There has been references to Ultimate Game Maker here and there in this blog, but if I want to explain what the project was, I'll need to detail a bit what I was doing just before.
Most of it was working on the early Clicker project, which was mostly meant to be a GUI library and desktop environment over a DOS extender, by then. It was also a mix between Nowan's C code and my assembly code so I had been defining every possible widget with a bit-level memory layout of how they would be managed as if the GUI handling code was a co-processor.
Meanwhile, I was more or less done with the RSD Game-Maker. It had too many limitations for the games I wanted to make. Games that could match Super Mario World.
Unlike Nowan, I had little interest in replacing Ms-Word with something better, but quite quickly, I started to use Clicker GUI project to revise the Game Maker I knew. There was little depart from RSD editor at that point. We see that on the 'monsters editor' screen that still has a grid to define monsters 'walking path'. But it already had a few critical extensions like "Monster is affected by gravity (needed for Bilou)" and "Monster can shoot" (needed for Badman III).Ultimate Game Maker started while I was waiting for over 1 hour every morning for my university courses to start, and before the distance between Internet and classrooms shrunk.

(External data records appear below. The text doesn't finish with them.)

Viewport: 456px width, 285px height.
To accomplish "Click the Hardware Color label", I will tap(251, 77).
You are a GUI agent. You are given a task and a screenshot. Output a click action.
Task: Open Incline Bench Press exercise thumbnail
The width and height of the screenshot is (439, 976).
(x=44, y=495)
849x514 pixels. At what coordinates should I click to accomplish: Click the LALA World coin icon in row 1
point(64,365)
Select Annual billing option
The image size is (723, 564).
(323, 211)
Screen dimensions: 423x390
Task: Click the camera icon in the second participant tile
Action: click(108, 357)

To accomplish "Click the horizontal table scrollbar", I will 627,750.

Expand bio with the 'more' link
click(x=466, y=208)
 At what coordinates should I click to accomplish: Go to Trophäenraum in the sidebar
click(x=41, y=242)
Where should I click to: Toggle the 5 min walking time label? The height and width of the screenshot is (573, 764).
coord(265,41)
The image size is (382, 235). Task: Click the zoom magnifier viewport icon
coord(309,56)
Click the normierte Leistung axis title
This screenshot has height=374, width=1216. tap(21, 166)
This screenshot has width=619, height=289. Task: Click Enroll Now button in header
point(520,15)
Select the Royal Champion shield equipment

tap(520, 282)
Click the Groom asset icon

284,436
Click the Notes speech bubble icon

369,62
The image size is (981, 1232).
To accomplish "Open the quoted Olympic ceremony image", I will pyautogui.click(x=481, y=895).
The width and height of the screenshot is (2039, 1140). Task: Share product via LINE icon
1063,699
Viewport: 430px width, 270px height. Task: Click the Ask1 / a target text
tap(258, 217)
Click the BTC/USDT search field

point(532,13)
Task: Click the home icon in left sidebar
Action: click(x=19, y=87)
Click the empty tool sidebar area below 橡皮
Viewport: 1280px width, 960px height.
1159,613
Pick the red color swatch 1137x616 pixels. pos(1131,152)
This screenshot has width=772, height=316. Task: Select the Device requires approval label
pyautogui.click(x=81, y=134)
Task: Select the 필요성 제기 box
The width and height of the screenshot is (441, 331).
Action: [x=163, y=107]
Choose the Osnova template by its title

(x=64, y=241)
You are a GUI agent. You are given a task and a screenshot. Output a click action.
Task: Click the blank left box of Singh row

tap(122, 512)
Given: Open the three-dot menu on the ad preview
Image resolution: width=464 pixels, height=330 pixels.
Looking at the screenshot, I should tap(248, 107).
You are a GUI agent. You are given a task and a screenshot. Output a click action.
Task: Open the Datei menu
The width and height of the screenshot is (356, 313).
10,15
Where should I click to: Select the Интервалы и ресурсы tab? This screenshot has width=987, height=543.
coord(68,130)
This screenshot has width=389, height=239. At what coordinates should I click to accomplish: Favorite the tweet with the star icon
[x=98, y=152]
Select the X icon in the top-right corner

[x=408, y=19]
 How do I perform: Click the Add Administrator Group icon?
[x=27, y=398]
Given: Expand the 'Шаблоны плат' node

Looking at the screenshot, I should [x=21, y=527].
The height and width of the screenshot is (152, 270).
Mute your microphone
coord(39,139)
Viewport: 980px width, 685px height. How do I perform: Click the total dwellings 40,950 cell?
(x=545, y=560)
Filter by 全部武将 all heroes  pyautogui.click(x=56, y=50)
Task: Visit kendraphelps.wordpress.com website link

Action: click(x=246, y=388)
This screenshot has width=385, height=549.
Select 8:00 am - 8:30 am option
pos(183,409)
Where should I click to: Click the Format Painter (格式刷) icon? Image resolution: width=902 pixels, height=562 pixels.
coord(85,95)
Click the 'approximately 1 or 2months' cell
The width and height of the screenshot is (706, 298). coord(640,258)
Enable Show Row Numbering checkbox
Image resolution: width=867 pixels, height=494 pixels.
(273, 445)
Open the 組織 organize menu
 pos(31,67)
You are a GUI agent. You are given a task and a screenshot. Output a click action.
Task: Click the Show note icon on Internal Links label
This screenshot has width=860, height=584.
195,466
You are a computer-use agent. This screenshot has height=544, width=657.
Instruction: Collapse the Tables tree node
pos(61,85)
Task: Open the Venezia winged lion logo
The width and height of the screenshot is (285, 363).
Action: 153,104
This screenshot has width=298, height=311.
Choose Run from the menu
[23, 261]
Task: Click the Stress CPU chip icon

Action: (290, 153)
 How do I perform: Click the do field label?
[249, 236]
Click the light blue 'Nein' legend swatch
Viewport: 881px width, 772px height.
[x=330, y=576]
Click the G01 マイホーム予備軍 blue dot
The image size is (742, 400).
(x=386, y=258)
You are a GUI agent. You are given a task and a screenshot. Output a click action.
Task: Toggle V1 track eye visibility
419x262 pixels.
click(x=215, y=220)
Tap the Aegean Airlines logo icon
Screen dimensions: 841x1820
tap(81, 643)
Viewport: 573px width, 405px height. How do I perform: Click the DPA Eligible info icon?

I then started to cover a good deal of pages with a sort of class hierarchy starting with 'sprites' (purely decorative entities) up to playable characters (PERSO depicted here). Each of these class of game entity comes with a detailed set of "registers" and code pointers. They can detail things like attack and defence levels (inherited from RSD), invincibility frame counters, but also position and frame identifier within animation tables.Like I did with Clicker, each of these 'registers' is carefully assigned an 8-, 16- or 32-bit size and the size of each set of registers is accounted. All of this is of course completely obsolete.
I also draw from Clicker's fonts rendering the idea that it is best to have generated code used to pset some pixels while others are left untouched on those pre-MMX, low-bandwidth video adapters.
That idea extended quite naturally to the fact that most characters in Bilou are meant to be made of small sprites. They are called 'blobs' in this work, and you'll have some 'registers' that identify the first and last 'blob' in the list that can receive hits and first/last blob that can give hits.
There is one hiatus, however, that will never be resolved: those strict hierarchies with pre-defined roles (a bonus - which can be collected - is not an object - which can be picked up) will never accomodate with koopas that switch roles between pick-me-up shell and self-moving ennemies.